- GIVEN PASSAGE -
----------

In some embodiments, some of the user interface components may be mounted on the fascia instead of in the housing.

In other embodiments, the fraud detection application may be an integral part of the terminal application.

In the above embodiment, an SST in the form of an ATM is described; however, in other embodiments different types of SSTs may be used, such as: postal service kiosks for allowing a user to weigh letters and parcels and purchase postage for the weighed letters and parcels; non-cash kiosks that allow users to access information (for example, to view reward points on a reward card the user inserts into the SST); check-in kiosks such as those that allow users to check in at airlines and hotels; kiosks that accept payment for services (for example, Web surfing kiosks, kiosks that allow users to buy goods, and such like); point-of-sale devices that allow customers to purchase goods at stores without cashier assistance, such as those found in grocery stores; as well as vending machines that dispense, for example, candy bars and drinks.

In some embodiments, the fraud detection application may include an algorithm that determines if a foreign object is detected for longer than a predetermined length of time (for example, one minute) to determine if a detected foreign object is transient.

The fraud detection application 140 may include one or more security procedures. One security procedure may request the terminal controller 116i to shut down the ATM so that it is no longer in service. Another security procedure may request the terminal controller 116i to relay a message to a remote center to inform the center of a possible fraud being perpetrated against the ATM. Yet another security procedure may involve the ATM in capturing details of the user for audit purposes. One security procedure may evaluate the probability of a fraud being perpetrated, and when the probability is higher than a predetermined value, the security procedure may request that the terminal controller 116i send an alert signal to a remote center via the external network and allow the remote center to decide on the appropriate action to be taken. For instance, a person could be dispatched to go inspect the ATM. Similarly, when the probability is less than a predetermined threshold then the terminal controller 16i takes no action at all.

One security procedure may request the journal printer to record that a suspected fraud had occurred.

The structures discussed for the fraud detection application are only examples of how such an application may be implemented. In other embodiments, the routines may be objects, agents, or any other convenient structure for implementing the functions described above.

In some embodiments the reference data is stored in the main memory, though in other embodiments the reference data is stored on a storage device, such as a magnetic disk drive, and is loaded into the main memory when accessed. Likewise, reference data may be stored at the processor or CPU on an onboard memory or cache to facilitate quick access by the processor.

In some embodiments, some of the reference data is preprogrammed into reference files as part of the fraud detection application. These reference files can also be updated by the fraud detection application. For example, the reference data may be collated by the fraud detection application and then stored in the reference files, or it may be updated by a remote server via a network. In some embodiments, the reference files are updated by both of these sources.

In some embodiments, the reference data is volatile and in others the reference data is persistent.

It will now be appreciated that this embodiment of the invention has the advantage that multiple sensors can be used to determine whether fraud is being perpetrated, and these multiple sensors provide richer information from which an accurate determination can be made.

In the embodiment of FIG. 7 the ATMs 210 may be managed (that is, owned and/or operated) by the same entity or a plurality of entities (an entity may be a corporation, a partnership, a sole trade, or such like). For example in some instances ATM 210a and ATM 210b are both managed by Entity A, while in other instances ATM 210a and ATM 210b will be managed by Entity A and Entity B, respectively. In the latter case customers of Entity A may still utilize ATM 210b. In the above embodiment, each of the ATMs 210a-e is managed by the same entity.

----------

- DATA SHOWN -
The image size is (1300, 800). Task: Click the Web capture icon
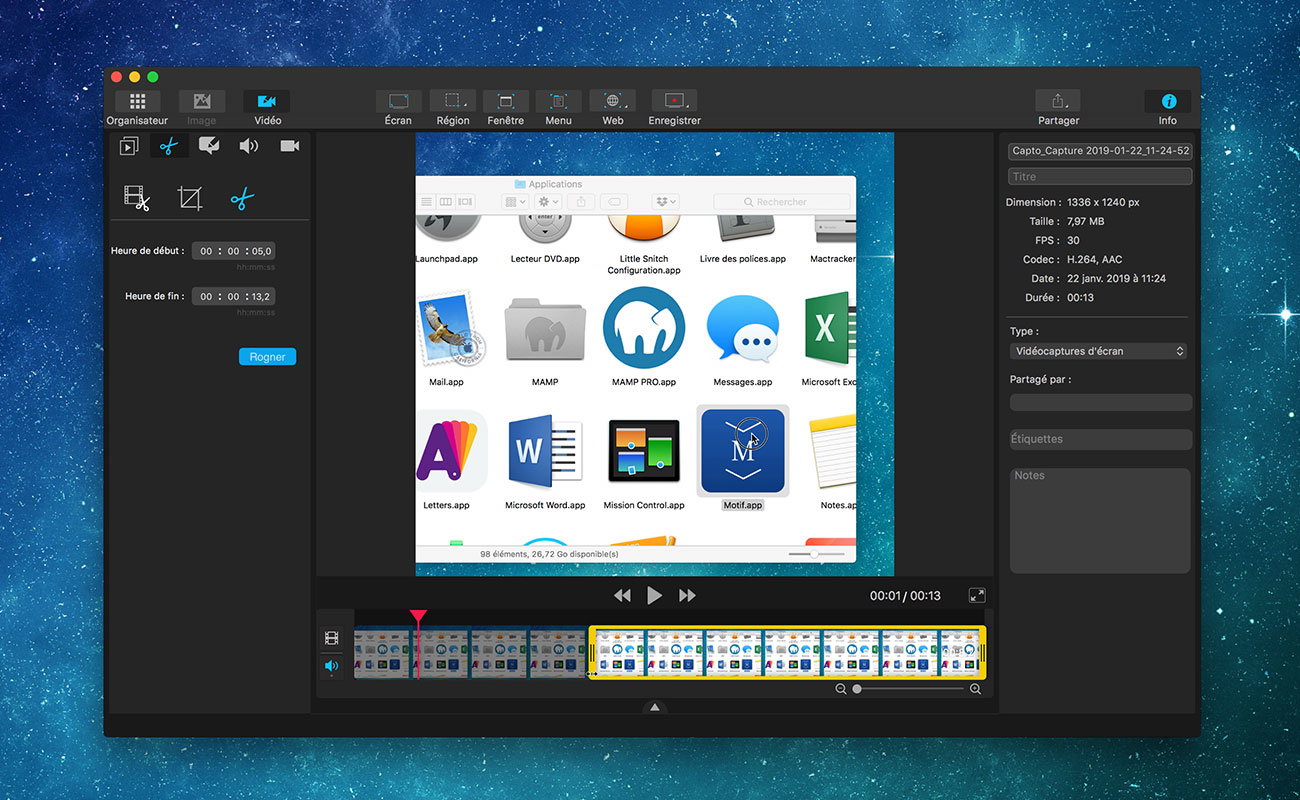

----------

- ACTIONS TO TAKE -
1) In the passage on ATM fraud detection, what example length of time is given for deciding whether a detected foreign object is transient?
2) Continue the passage on ATM fraud detection from its final sentence.

- TASK-BY-TASK OUTPUTS -
1) One minute.

2)
In the embodiments discussed above the reference data is stored at a status manager or an ATM, though in other embodiments the reference data may be stored at any convenient location on the network, including the host 292 or distributed across one or more ATMs 210

Claims

1. A self-service terminal (SST) comprising:

a first sensor for sensing a first condition at the SST;

a second sensor for sensing a second condition at the SST;

a memory for storing reference data indicative of conditions at the SST, where at least some of the stored reference data is indicative of conditions during normal operation; and

a processor coupled to the first sensor, the second sensor and the memory, where the processor is operable to (i) receive data from the sensors, (ii) retrieve the reference data from the memory, and (iii) compare the received data with the reference data to determine if the received data is indicative of abnormal conditions.

2. A self-service terminal according to claim 1, wherein the abnormal conditions indicate that fraud may be suspected.

3. A self-service terminal according to claim 1, wherein the processor is further operable to execute a security procedure in response to determining that the captured data is indicative of abnormal conditions.

4. A self-service terminal according to claim 3, wherein the processor selects the security procedure from a plurality of security procedures.

5. A self-service terminal according to claim 1, wherein the processor is further operable to alert a remote control center when the captured data is indicative of abnormal conditions.

6. A self-service terminal according to claim 1, wherein the processor is further operable to deactivate the self-service terminal when the captured data is indicative of abnormal conditions.

7. A self-service terminal according to claim 1, wherein the processor is further operable to capture and relay an image of a part of the terminal in proximity to the sensor that captured the data indicative of abnormal conditions.

8. A self-service terminal according to claim 1, wherein the first sensor is selected to detect a specific type of object.

9. A self-service terminal according to claim 1, wherein the second sensor is tuned to detect a specific type of metal.

10. A self-service terminal according to claim 1, wherein one of the first sensor and the second sensor is operable to scan the self-service terminal at a plurality of frequencies to capture data indicative of a range of materials and conditions.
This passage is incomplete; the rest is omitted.